= ACTIVITY =
Every record should be restated exactly, with no images included.

= Screenshot grounding data =
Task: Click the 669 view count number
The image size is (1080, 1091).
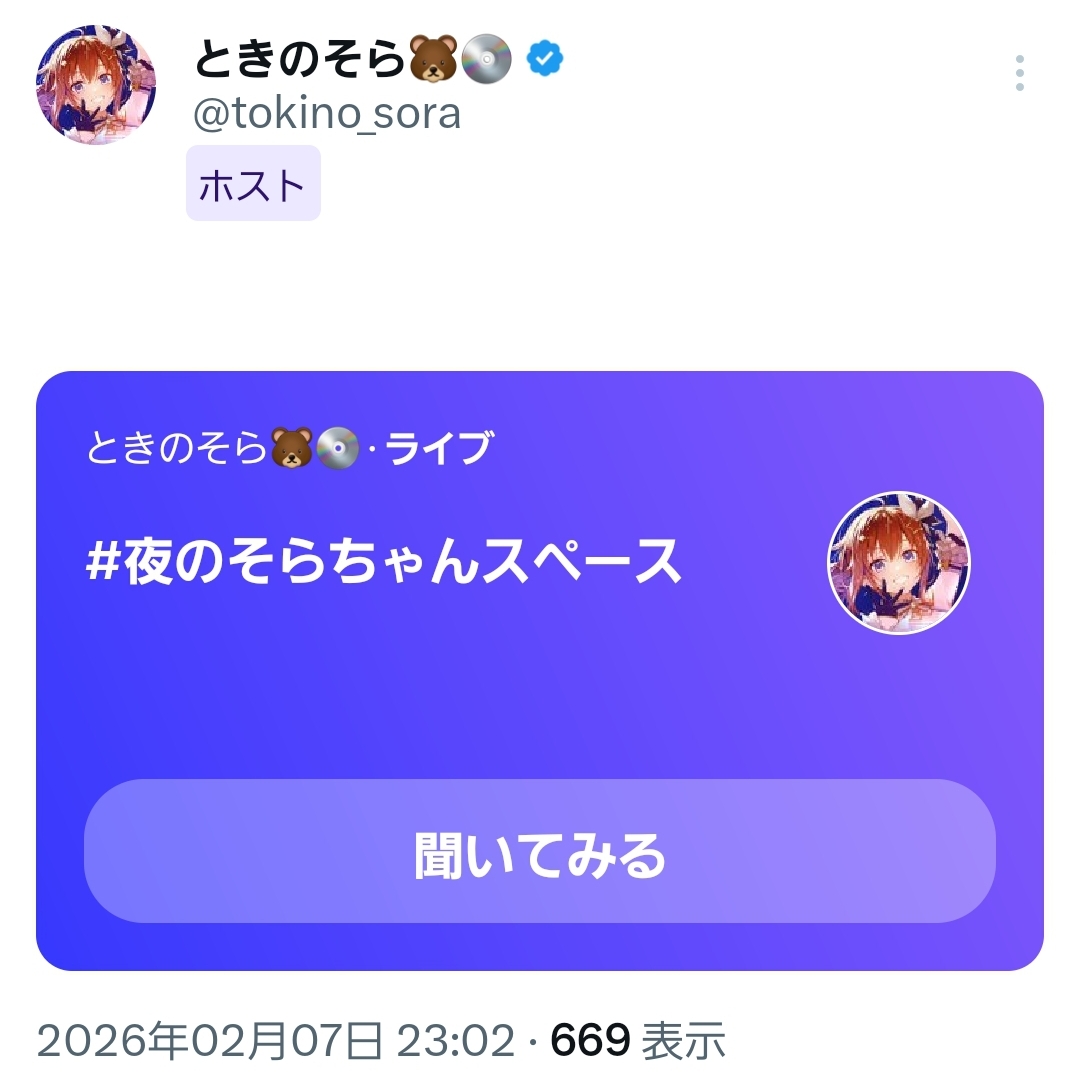Action: point(590,1041)
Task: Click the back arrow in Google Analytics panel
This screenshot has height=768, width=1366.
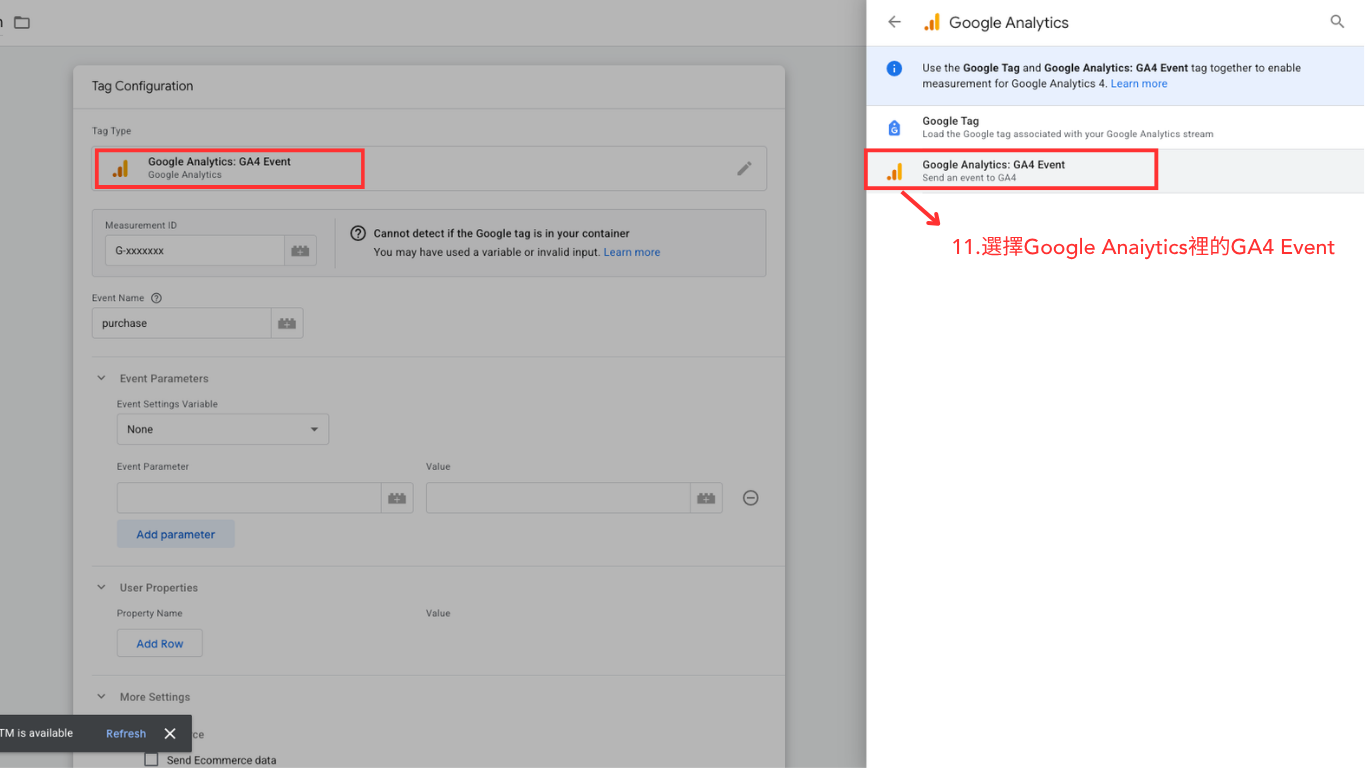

= PROBLEM SOLUTION =
Task: Click the 669 view count number
The image size is (1080, 1091).
Action: point(590,1041)
Task: Click the back arrow in Google Analytics panel
This screenshot has height=768, width=1366.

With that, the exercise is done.